Exercise prompt: Reproduce all the entries, matching the original word for word.

Data for review:
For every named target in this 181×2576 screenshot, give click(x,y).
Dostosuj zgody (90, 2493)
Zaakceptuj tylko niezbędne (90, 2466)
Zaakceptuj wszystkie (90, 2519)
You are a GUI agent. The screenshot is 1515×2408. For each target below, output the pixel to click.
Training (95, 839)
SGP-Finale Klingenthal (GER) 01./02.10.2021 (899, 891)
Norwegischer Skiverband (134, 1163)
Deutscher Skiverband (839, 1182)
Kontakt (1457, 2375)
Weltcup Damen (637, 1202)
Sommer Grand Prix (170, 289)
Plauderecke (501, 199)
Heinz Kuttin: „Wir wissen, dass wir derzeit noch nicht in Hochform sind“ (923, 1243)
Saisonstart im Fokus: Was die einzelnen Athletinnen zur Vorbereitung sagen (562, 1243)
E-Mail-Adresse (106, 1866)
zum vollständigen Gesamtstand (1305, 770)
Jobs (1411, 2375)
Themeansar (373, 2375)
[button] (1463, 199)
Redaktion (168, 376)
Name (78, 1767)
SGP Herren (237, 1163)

Result below:
For every named target in this 181×2576 screenshot, give click(x,y).
Dostosuj zgody (90, 2493)
Zaakceptuj tylko niezbędne (90, 2466)
Zaakceptuj wszystkie (90, 2519)
You are a GUI agent. The screenshot is 1515×2408. For each target below, output the pixel to click.
Training (95, 839)
SGP-Finale Klingenthal (GER) 01./02.10.2021 (899, 891)
Norwegischer Skiverband (134, 1163)
Deutscher Skiverband (839, 1182)
Kontakt (1457, 2375)
Weltcup Damen (637, 1202)
Sommer Grand Prix (170, 289)
Plauderecke (501, 199)
Heinz Kuttin: „Wir wissen, dass wir derzeit noch nicht in Hochform sind“ (923, 1243)
Saisonstart im Fokus: Was die einzelnen Athletinnen zur Vorbereitung sagen (562, 1243)
E-Mail-Adresse (106, 1866)
zum vollständigen Gesamtstand (1305, 770)
Jobs (1411, 2375)
Themeansar (373, 2375)
[button] (1463, 199)
Redaktion (168, 376)
Name (78, 1767)
SGP Herren (237, 1163)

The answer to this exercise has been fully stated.